Multiple if clauses in a comprehension are equivalent to and: if n % 2 == 0 and n % 3 == 0. Both styles work; the and form is often clearer.


Challenge Exercise Solutions

Challenge 1: Build a Data Pipeline

def read_data():
    return [1, 2, 3, 4, 5, 6, 7, 8, 9, 10]

def filter_even(data):
    return (n for n in data if n % 2 == 0)

def square(data):
    return (n ** 2 for n in data)

def sum_results(data):
    return sum(data)

data = read_data()
result = sum_results(square(filter_even(data)))
# 220  (4 + 16 + 36 + 64 + 100)

# Equivalent one-liner
result2 = sum(n ** 2 for n in data if n % 2 == 0)
# 220

Generator pipelines are memory-efficient because each stage produces one value at a time. filter_even yields a value, square immediately squares it, and sum_results adds it — no intermediate lists are created.

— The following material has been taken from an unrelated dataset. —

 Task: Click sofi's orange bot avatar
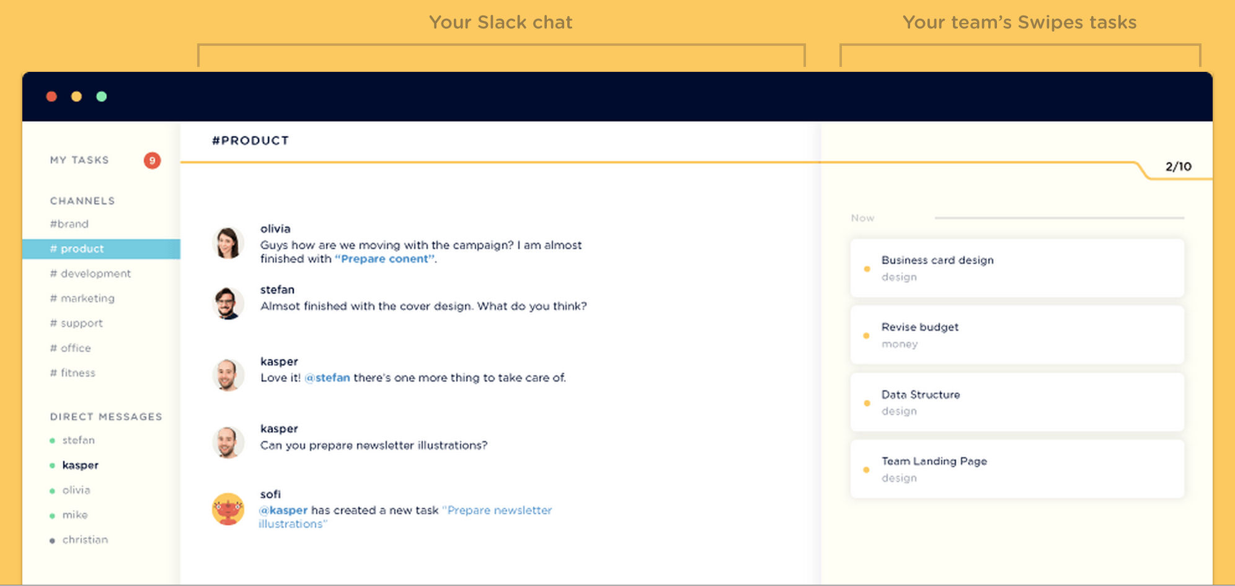228,509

Challenge 2: Analyze Text with Comprehensions

text = "The quick brown fox jumps over the lazy dog"
words = text.lower().split()

word_counts = {w: words.count(w) for w in set(words)}

chars = [c for c in text if c.isalpha()]
char_counts = {c: chars.count(c) for c in set(chars)}

vowels = [c for c in text.lower() if c in "aeiou"]
consonants = [c for c in text.lower() if c.isalpha() and c not in "aeiou"]
print(f"Vowels: {len(vowels)}, Consonants: {len(consonants)}")

Again, Counter is more efficient for counting, but comprehensions work fine for small texts.

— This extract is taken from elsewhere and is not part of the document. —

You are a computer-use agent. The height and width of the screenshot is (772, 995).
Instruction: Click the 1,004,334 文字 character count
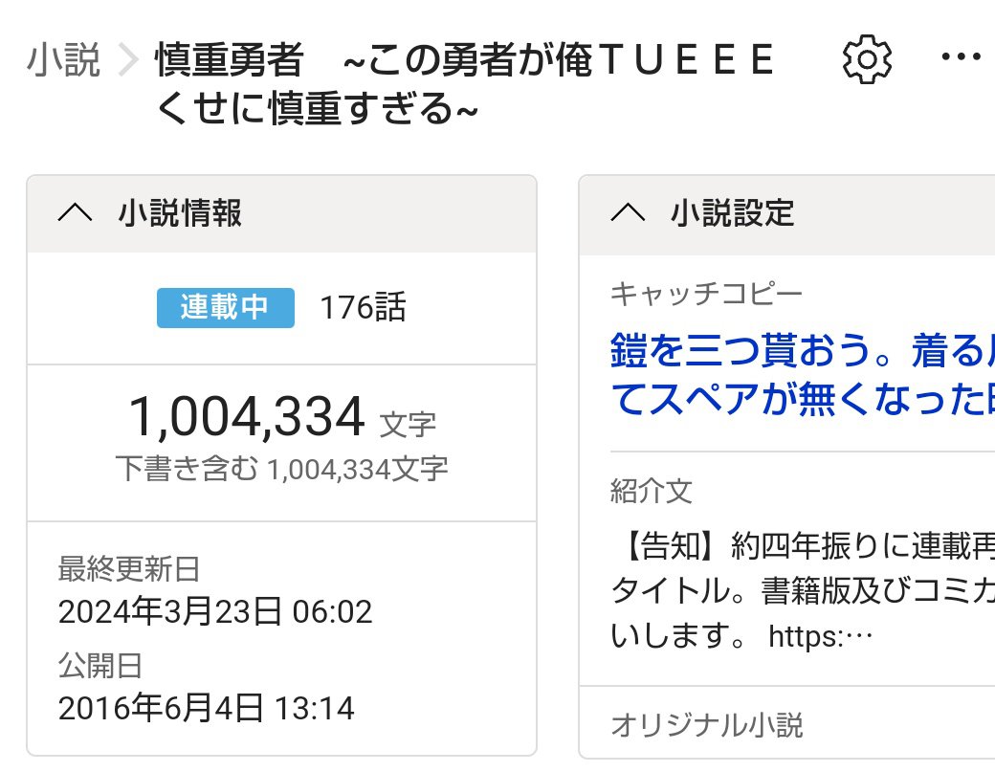pos(281,417)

Challenge 3: Generate Sequences

def fibonacci(n):
    a, b = 0, 1
    for _ in range(n):
        yield a
        a, b = b, a + b

list(fibonacci(10))
# [0, 1, 1, 2, 3, 5, 8, 13, 21, 34]

def primes(limit):
    for num in range(2, limit):
        if all(num % i != 0 for i in range(2, int(num ** 0.5) + 1)):
            yield num

list(primes(30))
# [2, 3, 5, 7, 11, 13, 17, 19, 23, 29]

The prime check uses all() with a generator expression. It checks that no integer from 2 to √num divides evenly into num. Checking up to √num is sufficient — if num has a factor larger than √num, it must also have one smaller than √num.


Common Mistakes

Exhausted generator. A generator can only be iterated once. If you need to iterate it again, either convert it to a list or recreate the generator.

gen = (x for x in range(5))
list(gen)  # [0, 1, 2, 3, 4]
list(gen)  # []  — already exhausted

Comprehension too complex. If a comprehension needs more than two for clauses or complex conditions, a regular loop is clearer. Readability matters more than brevity.

Using a list comprehension when a generator would do. If you only need to pass the result to sum(), max(), or any(), use a generator expression — it avoids building an intermediate list.

# Unnecessary list
total = sum([n ** 2 for n in range(1000)])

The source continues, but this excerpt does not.